Cette conclusion n’est pas ébranlée par l’argumentation du demandeur tenant à la situation générale prévalant au Liberia. En effet, le changement politique, amorcé par la signature en août 2003 d’un accord entre le gouvernement libérien, les forces rebelles, les partis politiques et des représentants de la société civile et par l’instauration en date du 14 octobre 2003 d’un gouvernement de transition auquel s’est ajouté la mise en place d’une force internationale (UNMIL) par la résolution n° 1509 du Conseil de Sécurité des Nations Unies du 19 septembre 2003 avec la mission notamment d’assurer la sécurité intérieure du pays et de soutenir la démobilisation et le désarmement des forces rebelles, a abouti à des élections parlementaires et présidentielles en octobre et novembre 2005 ayant porté une femme à la présidence du Liberia.
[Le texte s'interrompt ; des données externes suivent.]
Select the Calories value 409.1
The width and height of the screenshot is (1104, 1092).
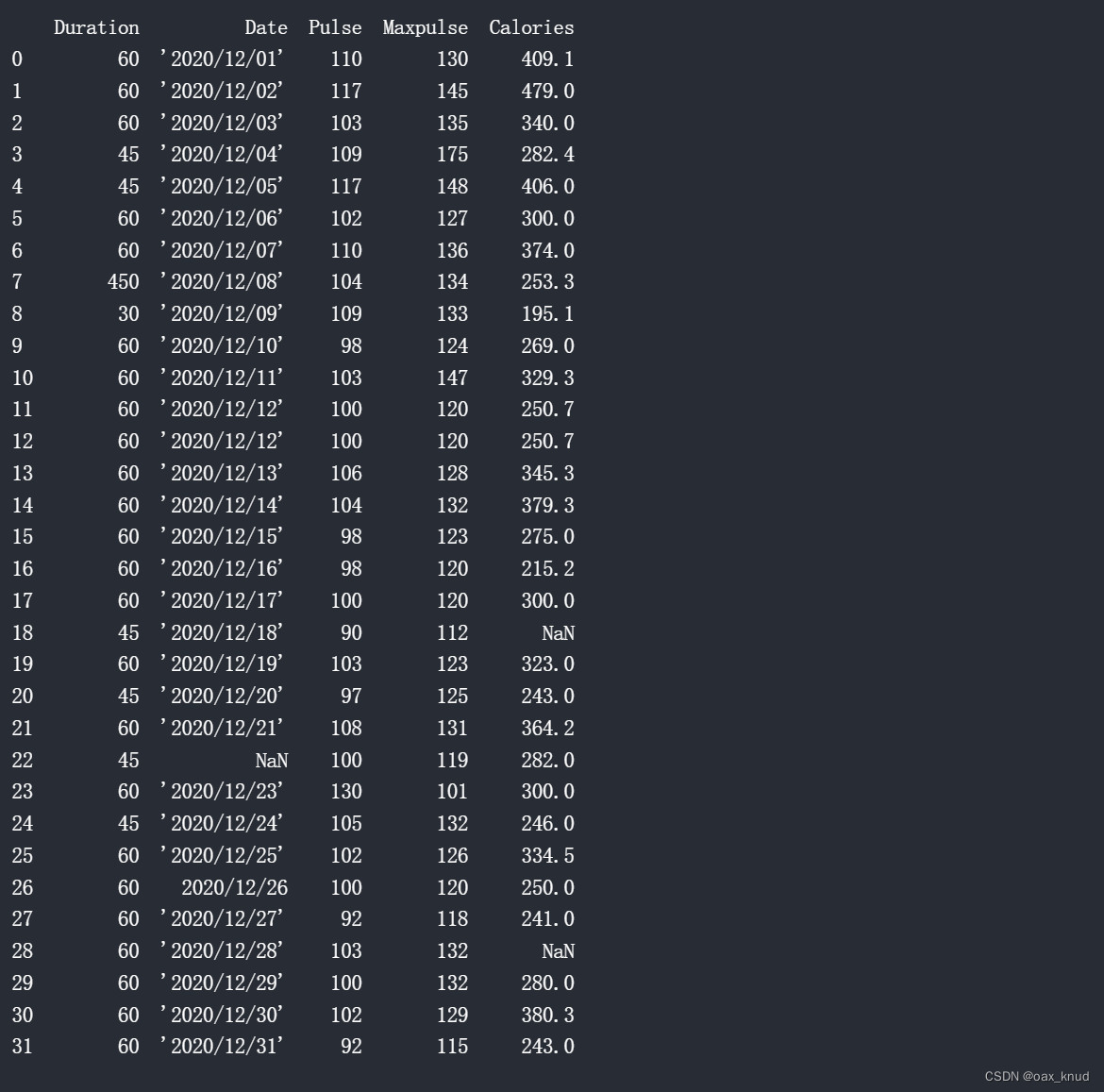548,59
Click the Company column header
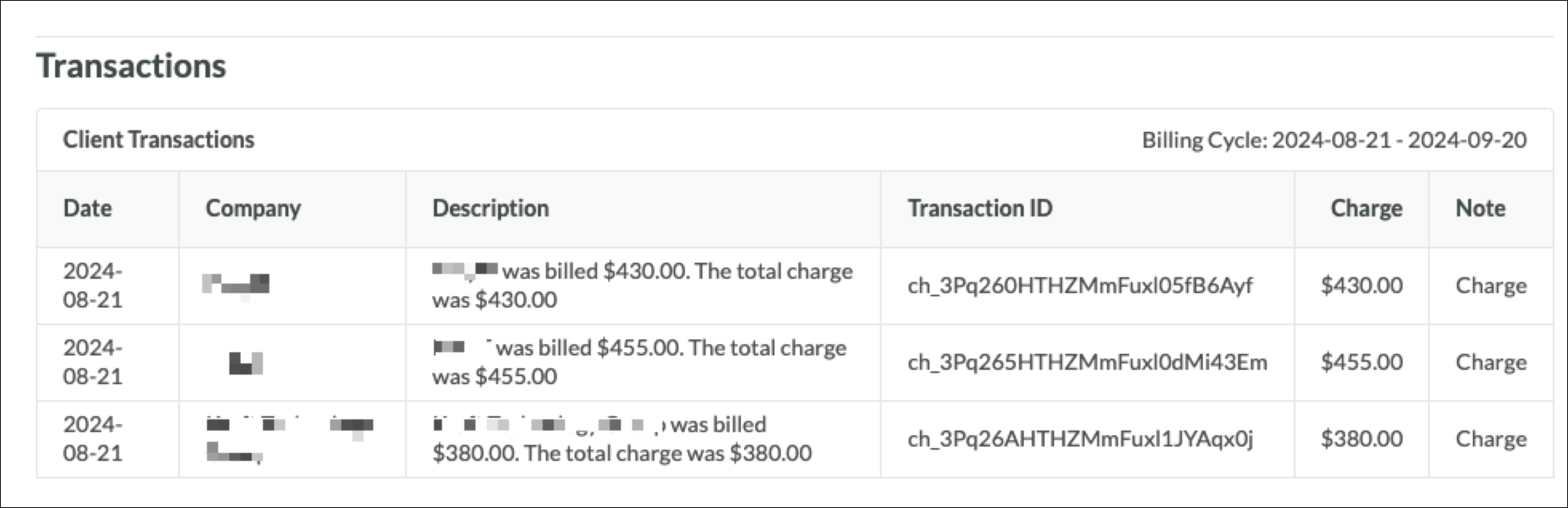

L’UNHCR a, en février 2006, pris officiellement position en faveur d’une politique de promotion active du retour des réfugiés libériens dans leur pays d’origine en retenant que dans l’ensemble, les conditions sont réunies pour un retour des réfugiés dans la sécurité et la dignité.
S’il est certes exact que le Conseil de sécurité des Nations Unies a relevé dans son rapport du 29 septembre 2006 que la situation au Liberia demeure une menace pour la paix et la sécurité internationales dans la région et que le mandat de la MINUL a été prorogé jusqu’au 31 mars 2007, ledit rapport constate également en guise de conclusion que les efforts consentis pour consolider la paix au Liberia portent déjà leurs fruits, notamment en ce qui concerne l’établissement de bonnes relations avec les pays voisins.
Face à cette évolution somme toute positive de la situation générale au Liberia et en l’absence d’éléments suffisants de nature à étayer un risque concret de recrudescence générale des violences, les craintes exprimées par le demandeur ne sont pas de nature à fonder à l’heure actuelle une crainte justifiée de persécution, étant relevé que le demandeur n’a fourni aucun élément permettant d’admettre que sa situation diffère de celle de ses compatriotes.
Concernant le volet de la décision portant refus dans le chef du demandeur du bénéfice de la protection subsidiaire au sens de la loi du 5 mai 2006 relative au droit d’asile et à des formes complémentaires de protection, force est encore de retenir que c’est à juste titre que le ministre a estimé que le demandeur ne court pas, en cas de retour éventuel au Libéria, un risque réel de se voir infliger la peine de mort ou de se faire exécuter ou encore de subir des actes de torture ou des traitements ou sanctions inhumains ou dégradants respectivement de faire l’objet de menaces graves et individuelles contre sa vie en raison d’une violence aveugle en cas de conflit armé interne ou international.
En effet, les prétendues tensions interethniques ne sont pas suffisantes pour établir une impossibilité de retour à l’heure actuelle au Libéria.
Au vu de ce qui précède, le recours en réformation est à rejeter comme étant non fondé.
Par ces motifs, le tribunal administratif, première chambre, statuant contradictoirement, reçoit le recours en réformation en la forme, au fond, déclare le recours non justifié et en déboute, déclare le recours en annulation irrecevable, condamne le demandeur aux frais.
Ainsi jugé et prononcé à l’audience publique du 7 février 2007 par :
Mme Lenert, vice président, Mme Lamesch, premier juge, M Sünnen, juge, en présence de M. Schmit, greffier en chef.